DATASET RECORDS:
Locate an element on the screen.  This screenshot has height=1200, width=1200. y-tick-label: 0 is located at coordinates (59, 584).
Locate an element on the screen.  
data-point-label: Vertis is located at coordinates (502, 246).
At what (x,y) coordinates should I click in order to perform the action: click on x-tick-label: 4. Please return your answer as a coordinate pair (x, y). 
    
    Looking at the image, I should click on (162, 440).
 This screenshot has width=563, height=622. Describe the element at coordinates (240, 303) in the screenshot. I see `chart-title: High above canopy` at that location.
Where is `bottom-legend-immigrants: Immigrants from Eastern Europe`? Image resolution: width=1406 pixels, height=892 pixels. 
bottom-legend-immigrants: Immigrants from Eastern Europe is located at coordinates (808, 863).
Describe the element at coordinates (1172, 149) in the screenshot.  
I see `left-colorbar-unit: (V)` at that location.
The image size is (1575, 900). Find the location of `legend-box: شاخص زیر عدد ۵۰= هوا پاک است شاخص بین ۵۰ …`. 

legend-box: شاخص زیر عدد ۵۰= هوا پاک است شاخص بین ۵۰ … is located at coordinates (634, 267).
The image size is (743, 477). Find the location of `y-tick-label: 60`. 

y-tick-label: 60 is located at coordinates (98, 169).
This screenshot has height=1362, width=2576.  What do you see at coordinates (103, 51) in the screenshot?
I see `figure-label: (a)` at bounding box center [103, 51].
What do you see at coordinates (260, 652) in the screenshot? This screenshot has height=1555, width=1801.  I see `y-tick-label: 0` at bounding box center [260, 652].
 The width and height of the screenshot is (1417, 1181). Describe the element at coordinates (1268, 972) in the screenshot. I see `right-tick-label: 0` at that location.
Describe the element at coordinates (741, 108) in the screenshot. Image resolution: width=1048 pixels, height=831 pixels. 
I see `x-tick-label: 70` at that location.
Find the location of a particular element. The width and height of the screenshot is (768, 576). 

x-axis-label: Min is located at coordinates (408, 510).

BRIEF:
Return the lines verbatim from the one containing "At what (x,y)" through the one containing "This screenshot has width=563, height=622.", including both of those lines.

WORKED SOLUTION:
At what (x,y) coordinates should I click in order to perform the action: click on x-tick-label: 4. Please return your answer as a coordinate pair (x, y). 
    
    Looking at the image, I should click on (162, 440).
 This screenshot has width=563, height=622. Describe the element at coordinates (240, 303) in the screenshot. I see `chart-title: High above canopy` at that location.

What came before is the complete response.